Zero Trust Networks and mTLS Deep Dive in OpenShift Service Mesh
How we can ensure that our traffic between our microservices it’s encrypted and safe in a Zero Trust Network? How we can enable in an easy way mTLS between in our Service Mesh cluster? And how you can check how to manage the different CRs and Istio objects for achieve secure microservices deployments?
Let’s Mesh in!
This is the eighth blog post of the Service Mesh in OpenShift series. Check the earlier posts in:
- I - Service Mesh Installation
- II - Microservices deployment in Service Mesh
- III - Including microservices in Service Mesh
- IV - Ingress Routing & Traffic Management in Service Mesh
- V - Blue Green Deployments in Service Mesh
- VI - Canary Deployments in Service Mesh
- VII - Traffic Mirroring in Service Mesh
A. Overview
Mutual authentication or two-way authentication refers to two parties authenticating each other at the same time, being a default mode of authentication in some protocols (IKE, SSH) and optional in others (TLS).
With Red Hat OpenShift Service Mesh, Mutual TLS can be used without either application/service knowing that it is happening. The TLS is handled entirely by the service mesh infrastructure and between the two sidecar proxies.
The mTLS Istio feature could be enable at the cluster level, or at namespace level. We will enable at the namespace level, demoing the Istio objects that controls mTLS security.
All the tests in this mtls deep dive blog post are executed in:
- OpenShift 4.7
- Service Mesh Operator 2.0.8
- Jaeger 1.24.1
- Elasticsearch 5.2.2
- Kiali 1.24.0
NOTE: this blog post is supported by the istio-files repository located in my personal Github.

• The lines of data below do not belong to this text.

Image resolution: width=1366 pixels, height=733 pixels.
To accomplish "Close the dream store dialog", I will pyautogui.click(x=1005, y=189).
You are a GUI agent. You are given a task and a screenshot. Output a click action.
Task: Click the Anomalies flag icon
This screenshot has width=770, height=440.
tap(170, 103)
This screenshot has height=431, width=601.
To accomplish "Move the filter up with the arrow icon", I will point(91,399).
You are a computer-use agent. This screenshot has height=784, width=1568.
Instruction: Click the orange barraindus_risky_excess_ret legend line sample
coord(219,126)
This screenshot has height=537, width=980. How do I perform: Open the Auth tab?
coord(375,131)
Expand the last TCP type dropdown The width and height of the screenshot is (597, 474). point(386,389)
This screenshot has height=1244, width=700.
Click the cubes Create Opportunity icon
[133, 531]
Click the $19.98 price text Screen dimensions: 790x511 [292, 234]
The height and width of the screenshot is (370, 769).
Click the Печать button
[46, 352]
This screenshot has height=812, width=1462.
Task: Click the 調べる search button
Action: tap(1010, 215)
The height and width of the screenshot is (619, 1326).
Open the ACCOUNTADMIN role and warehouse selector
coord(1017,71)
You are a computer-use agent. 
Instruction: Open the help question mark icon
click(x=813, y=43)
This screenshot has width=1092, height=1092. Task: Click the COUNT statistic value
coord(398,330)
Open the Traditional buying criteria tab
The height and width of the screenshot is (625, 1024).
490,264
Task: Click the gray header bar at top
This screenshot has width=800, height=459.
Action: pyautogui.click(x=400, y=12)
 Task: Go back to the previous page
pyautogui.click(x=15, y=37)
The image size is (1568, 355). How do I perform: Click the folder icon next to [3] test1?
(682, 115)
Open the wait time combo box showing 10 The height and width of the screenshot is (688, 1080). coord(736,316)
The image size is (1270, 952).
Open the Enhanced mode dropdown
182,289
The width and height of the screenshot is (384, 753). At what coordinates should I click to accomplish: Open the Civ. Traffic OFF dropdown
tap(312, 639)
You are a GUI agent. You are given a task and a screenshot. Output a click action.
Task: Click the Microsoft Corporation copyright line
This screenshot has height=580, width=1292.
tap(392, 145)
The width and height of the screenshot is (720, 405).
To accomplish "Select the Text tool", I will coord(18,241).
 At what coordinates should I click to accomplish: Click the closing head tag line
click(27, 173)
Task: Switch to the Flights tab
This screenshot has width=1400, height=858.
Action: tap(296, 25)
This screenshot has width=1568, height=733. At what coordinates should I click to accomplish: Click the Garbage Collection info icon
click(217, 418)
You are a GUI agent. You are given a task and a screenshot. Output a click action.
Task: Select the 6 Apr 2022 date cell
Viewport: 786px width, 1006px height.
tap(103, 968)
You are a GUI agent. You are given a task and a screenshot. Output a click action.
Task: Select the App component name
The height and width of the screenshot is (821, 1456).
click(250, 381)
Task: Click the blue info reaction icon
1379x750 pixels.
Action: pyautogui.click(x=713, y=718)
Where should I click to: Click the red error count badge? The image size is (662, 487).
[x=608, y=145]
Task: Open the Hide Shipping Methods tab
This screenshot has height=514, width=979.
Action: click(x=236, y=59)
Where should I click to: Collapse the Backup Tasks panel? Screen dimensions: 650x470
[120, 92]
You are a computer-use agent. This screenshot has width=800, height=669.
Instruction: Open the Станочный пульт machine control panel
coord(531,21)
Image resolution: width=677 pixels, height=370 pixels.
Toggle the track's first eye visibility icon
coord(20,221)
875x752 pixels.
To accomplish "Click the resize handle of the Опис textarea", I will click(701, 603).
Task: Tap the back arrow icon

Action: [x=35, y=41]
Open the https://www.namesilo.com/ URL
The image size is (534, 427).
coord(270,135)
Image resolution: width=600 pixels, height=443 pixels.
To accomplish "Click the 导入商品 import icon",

B. Install Service Mesh Control Operators and the ControlPlane
We will start this blog post from an OpenShift “empty” (fresh installed) because we will install the Service Mesh v2 based in Istio 1.6, that differs a bit from the earlier version of the Service Mesh v1 used in the previous labs.
- Install the service mesh operators
helm install service-mesh-operators -n openshift-operators service-mesh-operators/
- Check the Service Mesh Operators status with the helm ls:
helm ls -n openshift-operators
- Check also the status of the OpenShift operator pods.
kubectl get pod -n openshift-operators
- Then, install the Service Mesh control plane:
export deploy_namespace=istio-system
kubectl new-project ${deploy_namespace}
#Note: you may need to wait a moment for the operators to propagate
helm install control-plane -n ${deploy_namespace} control-plane/
- Monitor the Service Mesh Control Plane
kubectl get pod -n istio-system
NAME READY STATUS RESTARTS AGE
grafana-58b8d6b866-vkzfz 2/2 Running 0 59s
istio-egressgateway-74688d758-n9kcw 1/1 Running 0 59s
istio-ingressgateway-566b8799f5-tvmtv 1/1 Running 0 59s
istiod-basic-install-7fd5988b8d-7h2s6 1/1 Running 0 116s
jaeger-5bb5848ff5-vg927 2/2 Running 0 59s
kiali-75d59c6544-2r5qp 0/1 ContainerCreating 0 11s
prometheus-854f88478f-mqlq4 3/3 Running 0 88s
B.1. Analyse the ServiceMeshControlPlane object deployed
The ServiceMeshControlPlane is a Service Mesh CR that controls the setup and the components of each Service Mesh Control Plane. In our case, we will disable the mtls, automtls and controlPlane mtls in the security section, because we will adjust manually this components, without the interference of the Service Mesh Operator:
apiVersion: maistra.io/v2
kind: ServiceMeshControlPlane
metadata:
name:
namespace:
spec:
...
security:
dataPlane:
mtls: false
automtls: false
controlPlane:
mtls: false
Check the full Service Mesh Control Plane CR object that it’s used in this deep dive blog post for more information.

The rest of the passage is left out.